Whether it is Labor's incumbent Wayne Swan, or Liberal treasurer in-waiting Joe Hockey who has the honours of delivering the traditional national accounts media conference on September 1, the news is likely to be upbeat.
As the laborious vote count continues over the next few days in an effort to resolve an increasingly tight contest, the Australian Bureau of Statistics will also be rolling out components of the June quarter gross domestic product (GDP).
"All the figures (so far) suggest the economy is growing pretty close to potential growth," Nomura Research chief economist Stephen Roberts told AAP.
"Unlike many countries overseas, the data we have had since the second (June) quarter are also holding up not too badly."
Potential annual growth is seen at around 3.2 per cent to 3.3 per cent, and even if next week's national accounts fall short of this level, Mr Roberts expects the economy will get there in the September and December quarters.
So far, consumer spending is expected to make a small contribution to GDP, while outstanding components kick off on Wednesday with completed construction work during the three months to end-June.
More crucial to the growth outlook will be Thursday's private capital expenditure (capex) report, which also contains future business investment plans.
Economists expect actual capex spending to have rebounded in the June quarter by around 2.5 per cent, after the surprise 0.2 per cent fall in the previous quarter.
But it is the investment plans that will be heavily scrutinised.
Commonwealth Bank chief economist Michael Blythe calculates that the latest estimate for business capital spending for 2010/11 would have to be at around $117 billion to keep capex on target for 20 per cent-plus growth over the year.
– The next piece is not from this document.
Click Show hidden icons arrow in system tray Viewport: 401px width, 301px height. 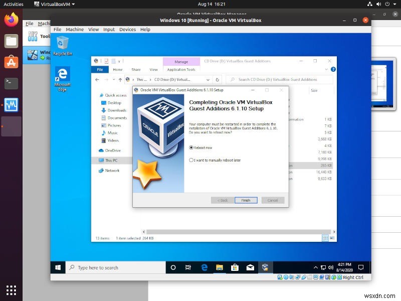(315, 267)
"A figure of $110 billion or less would represent a significant downgrade to expectations," he said.
The survey for expectations was conducted in July and August, and at a time of heightened worries of a possible "double-dip" recession in the US.
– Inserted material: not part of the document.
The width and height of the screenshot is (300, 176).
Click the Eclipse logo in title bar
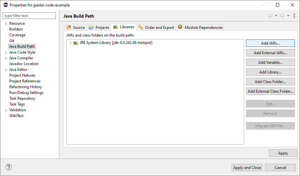click(5, 5)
"The expectations might also be dented because the survey was taken during all the discussions around the mining tax," Mr Roberts said.
Even if the "sabre rattling" by resource companies over the mining tax proves to be only a temporary pullback in investment, the coalition will no doubt jump on such an outcome, having pledged to scrap the tax because it will hit Australia's currently most successful industry.
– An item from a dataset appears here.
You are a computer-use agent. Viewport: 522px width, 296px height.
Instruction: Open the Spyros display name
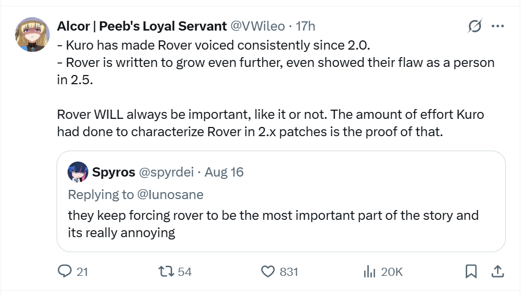pos(114,172)
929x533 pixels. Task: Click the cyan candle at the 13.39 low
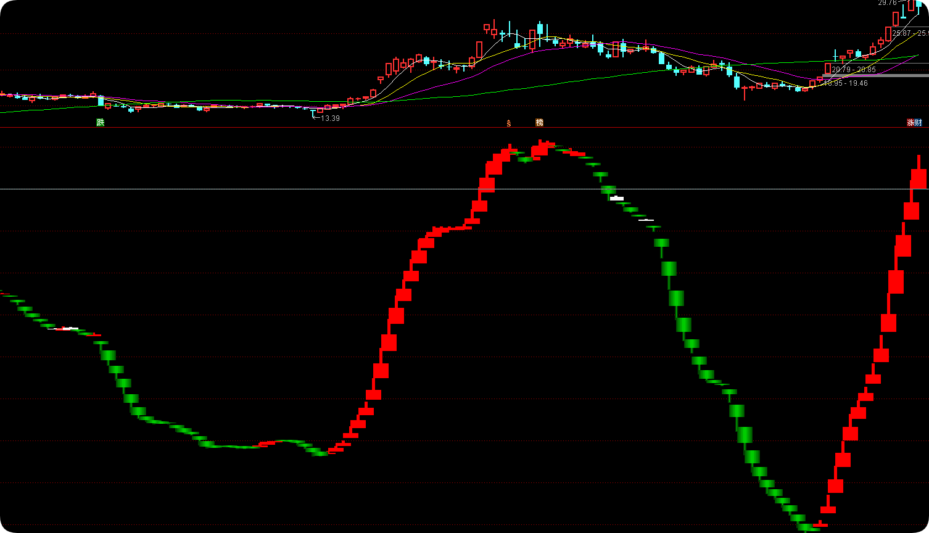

One report that will provide a sizeable boost to growth will be the June quarter balance of payments report due next Tuesday, given the massive turnaround in the monthly trade data.
This has seen the trade position switch from a steady run of deficits to sizable surpluses in a matter of months - and a record $3.5 billion in June - as a sharp rise in coal and iron ore price contracts made their mark.
One thing is clear, even against this solid growth backdrop - the Reserve Bank won't be pushing the button on another interest rate rise anytime soon while political uncertainty lingers on.